Task to carry out => From the line containing "Click the blue folder icon for 用户端" through the end of the entries, please repeat every line exactly and nothing more; the pictures do not belong in the copy.

Input material =>
-*-

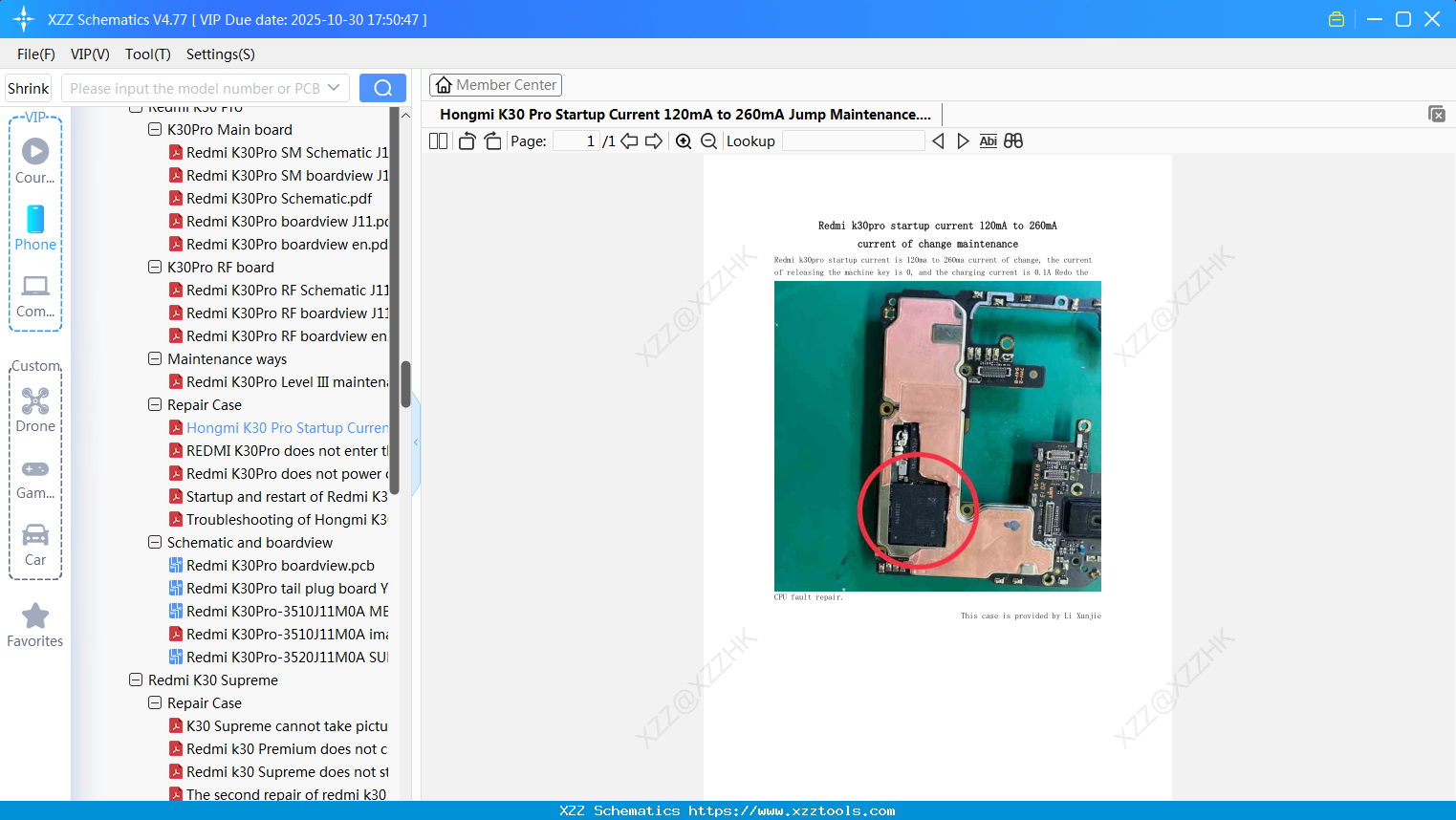Rotate the PDF page counterclockwise

click(x=466, y=140)
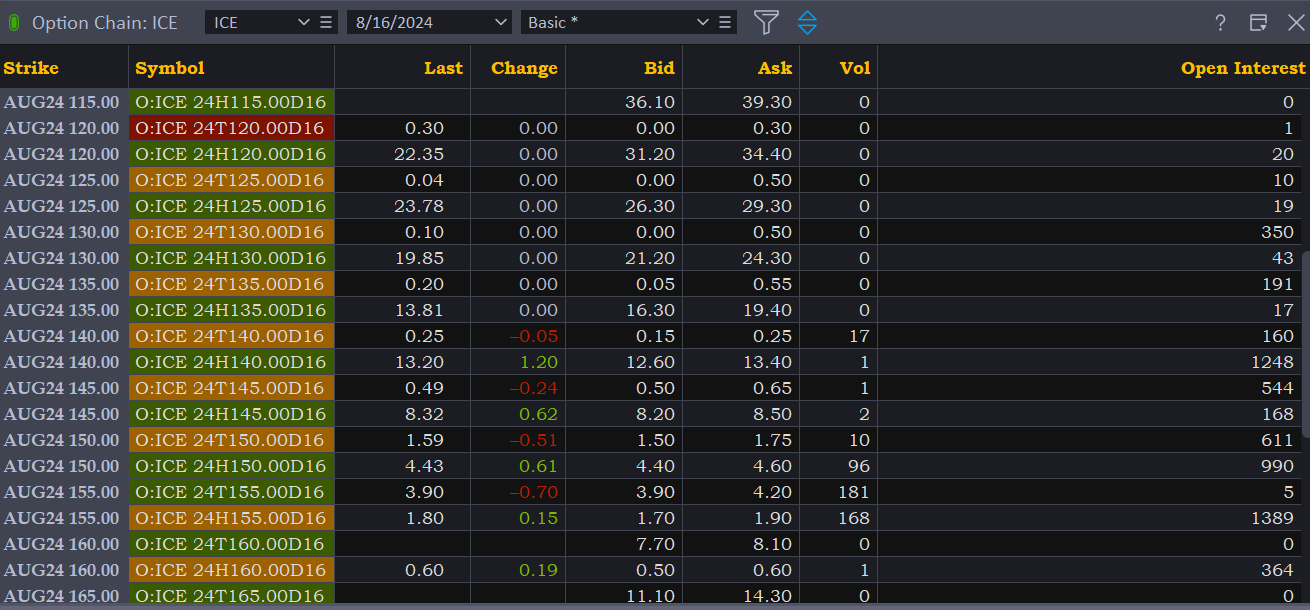The image size is (1310, 610).
Task: Sort by the Open Interest column header
Action: (x=1243, y=68)
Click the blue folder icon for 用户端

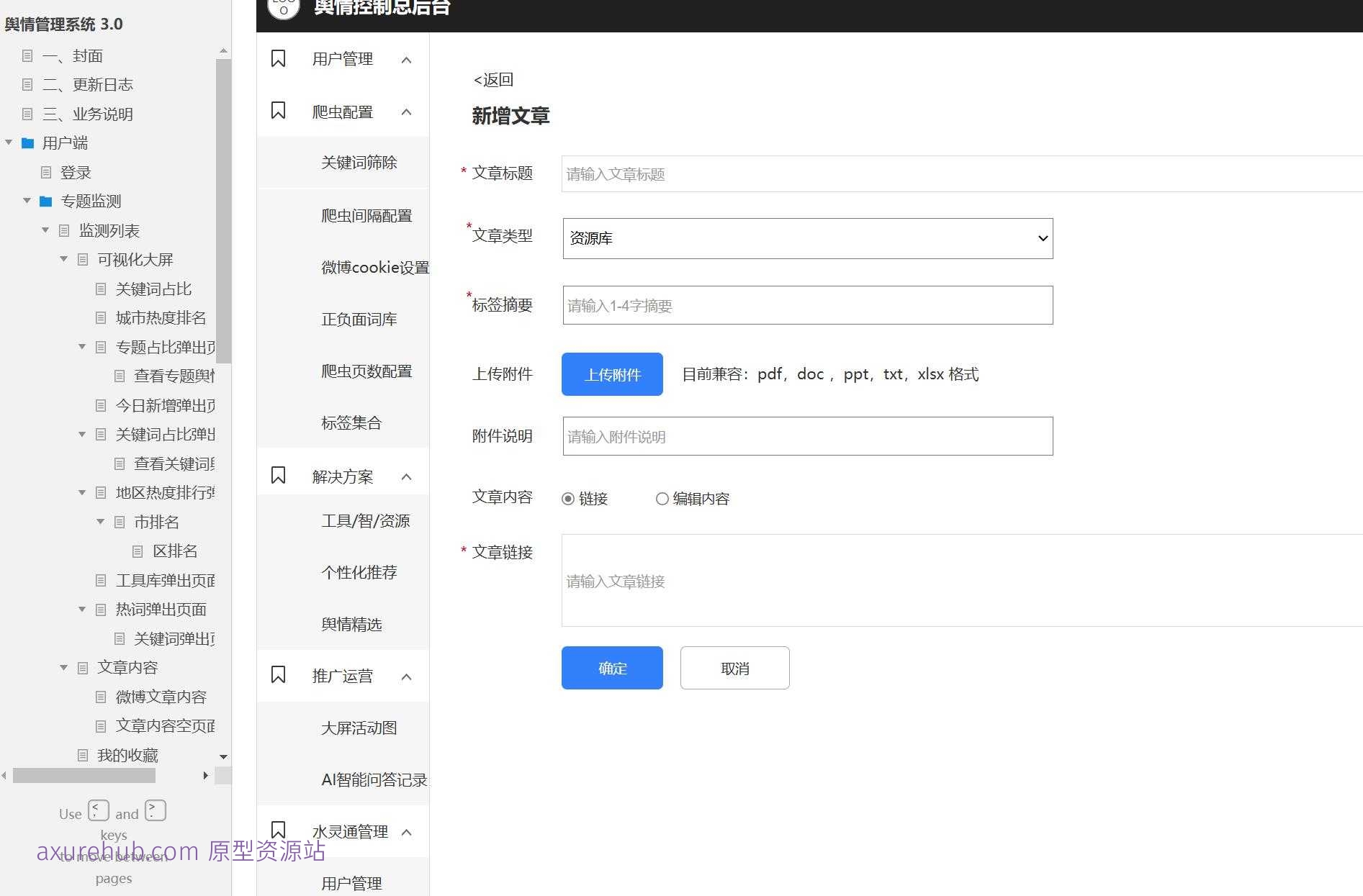tap(28, 143)
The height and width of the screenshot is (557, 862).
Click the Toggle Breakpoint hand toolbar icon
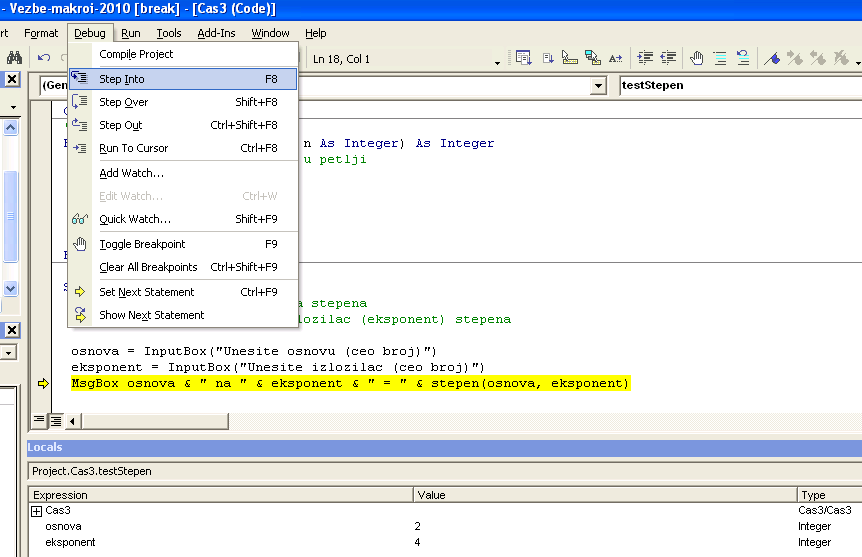[697, 59]
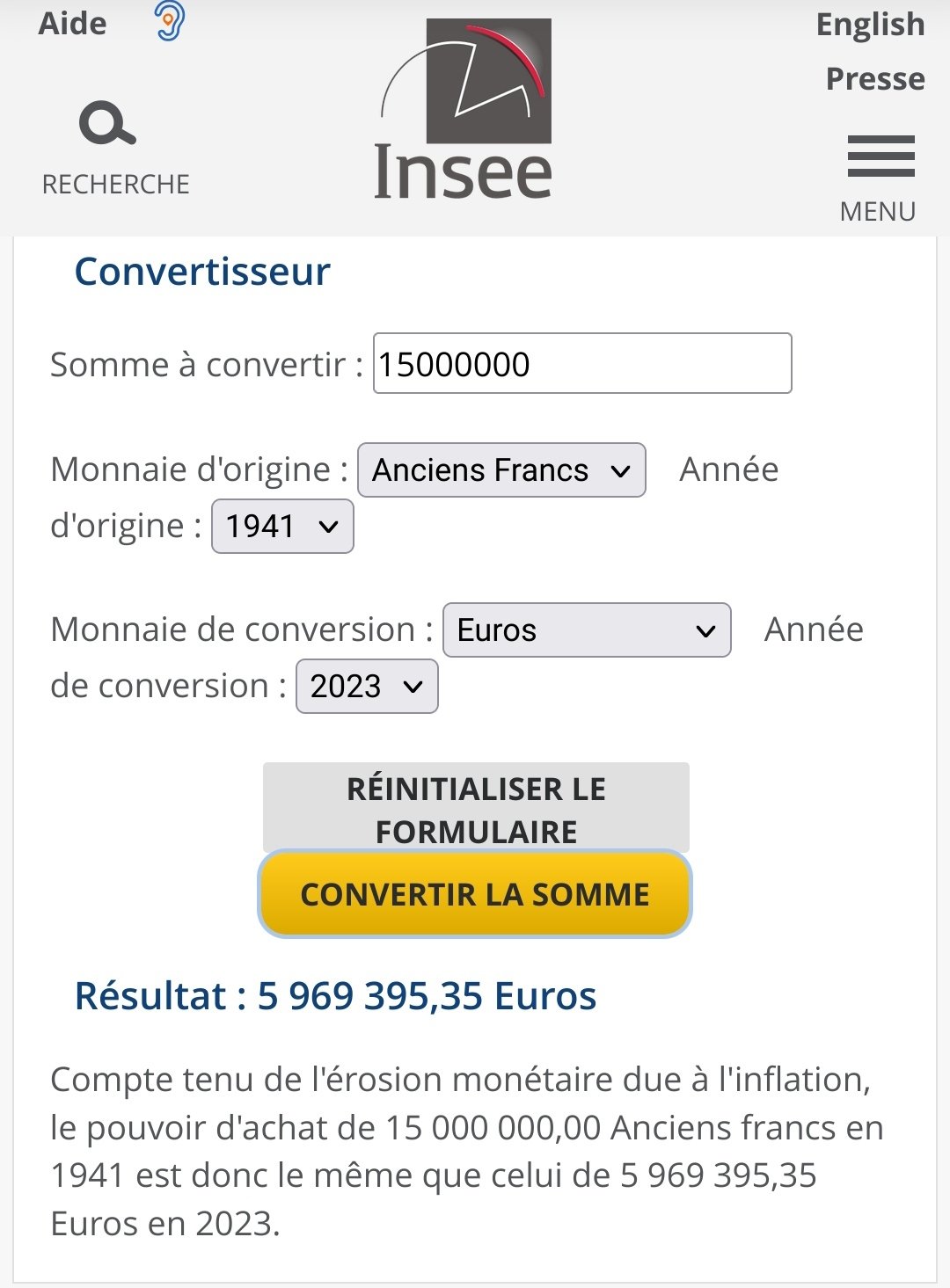Image resolution: width=950 pixels, height=1288 pixels.
Task: Click the Résultat amount in euros
Action: pyautogui.click(x=427, y=996)
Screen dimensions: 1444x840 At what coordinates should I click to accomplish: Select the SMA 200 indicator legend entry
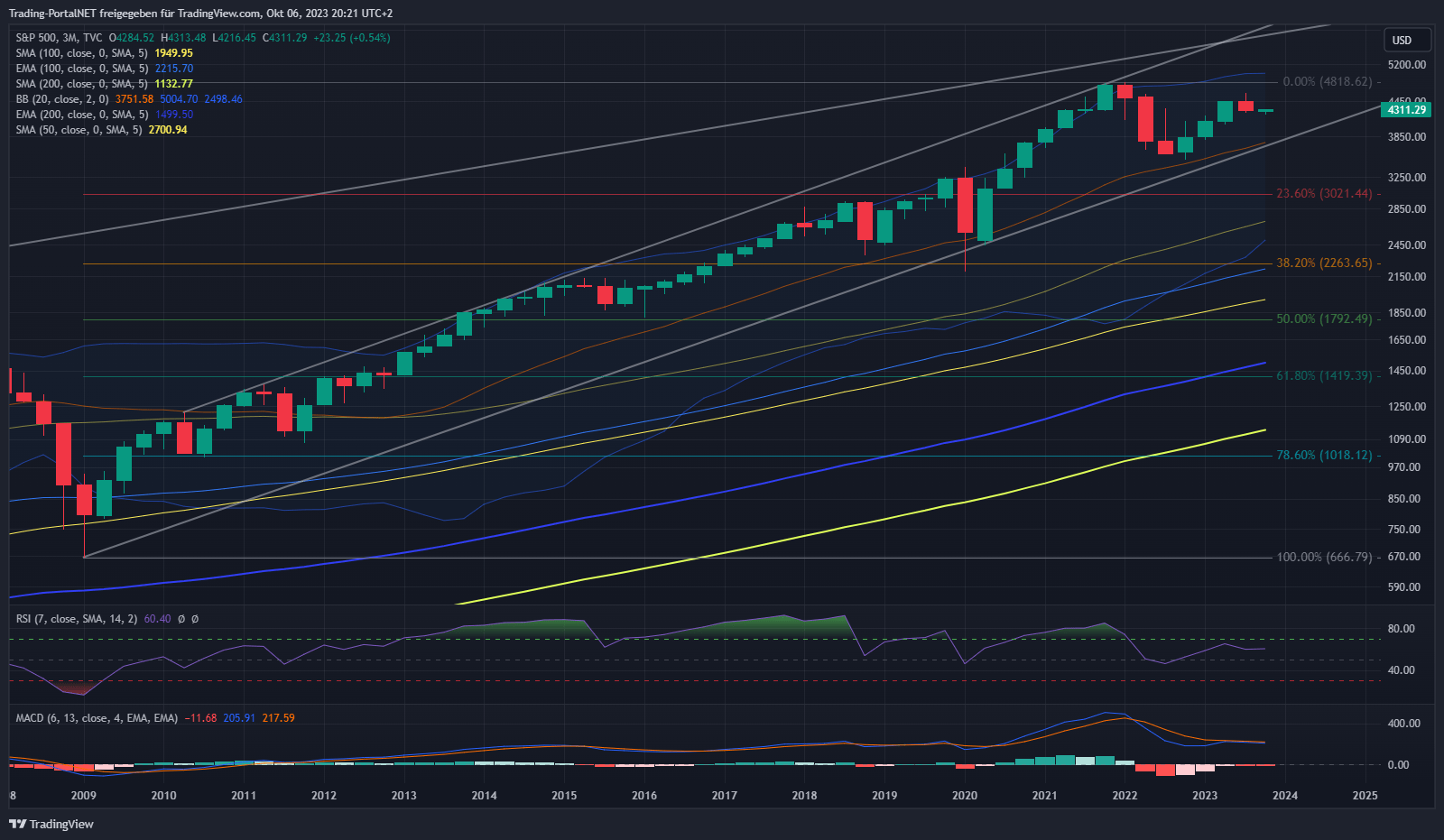[81, 84]
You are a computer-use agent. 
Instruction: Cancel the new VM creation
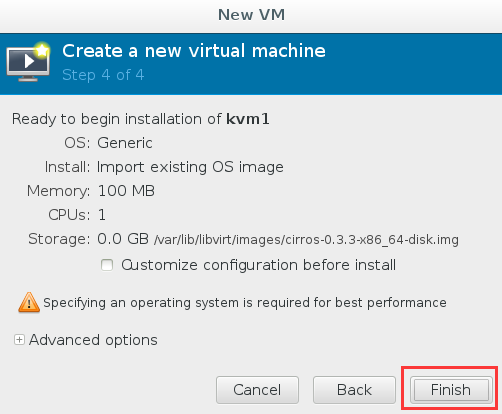tap(257, 390)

-*-

Answer to this task =>
Click the blue folder icon for 用户端

tap(28, 143)
The height and width of the screenshot is (557, 862).
Click the Toggle Breakpoint hand toolbar icon
[697, 59]
Image resolution: width=950 pixels, height=1288 pixels.
Task: Click the Résultat amount in euros
Action: pyautogui.click(x=427, y=996)
Screen dimensions: 1444x840 At what coordinates should I click to accomplish: Select the SMA 200 indicator legend entry
[81, 84]
You are a computer-use agent. 
Instruction: Cancel the new VM creation
tap(257, 390)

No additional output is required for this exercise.